===== EXCERPTED PASSAGE
How is Schizophrenia Diagnosed?

The diagnosis of schizophrenia does not involve laboratory tests. The spectrum of symptoms of the condition are gauged mainly by mental status examinations and clinical examination based on the person’s emotional and family history, current symptoms and presence of other disorders which merits a differential diagnosis. 6

Ruling out the other possible conditions that manifest similar symptoms as schizophrenia also contributes in making an accurate diagnosis of the condition. Among the differential diagnosis to make include metabolic and seizure disorders, brain tumor, drug use and thyroid dysfunction. Schizophrenia is diagnosed based on the diagnostic criteria from DSM-IV:

  • The person should manifest two or more of the following characteristic symptoms: 7
    • Delusion
    • Catatonic manifestations
    • Hallucinations
    • Disorganized speech
    • Negative symptoms
  • Social and occupational dysfunction
  • Duration
    • The continuous signs of disturbance usually persist for at least 6 months with at least 1 month of symptoms that are seen from the criteria no. 1 and may include prodromal or residual symptoms. The signs of symptoms during the residual or prodromal periods are manifested as negative symptoms of two or more symptoms from the criterion no.1.
==========
===== COLLECTED MATERIAL
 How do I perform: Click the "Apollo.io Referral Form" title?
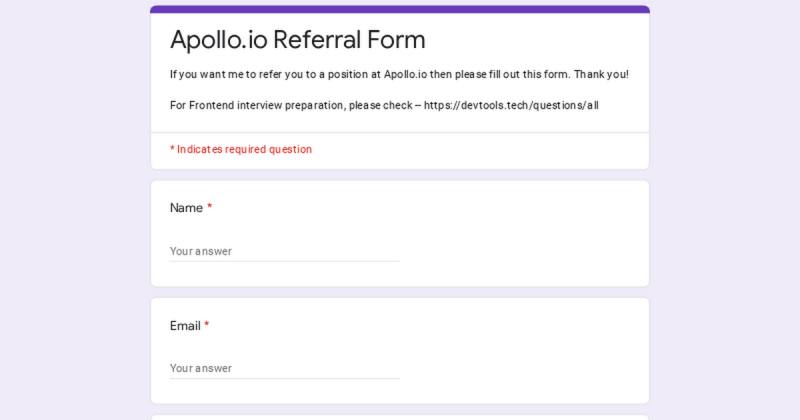[297, 40]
==========
EXERCISE AIM: Name each characteristic symptom that the passage on diagnosing schizophrenia lists under the DSM-IV criterion requiring two or more of them.

RESULT BELOW:
- Delusion
- Catatonic manifestations
- Hallucinations
- Disorganized speech
- Negative symptoms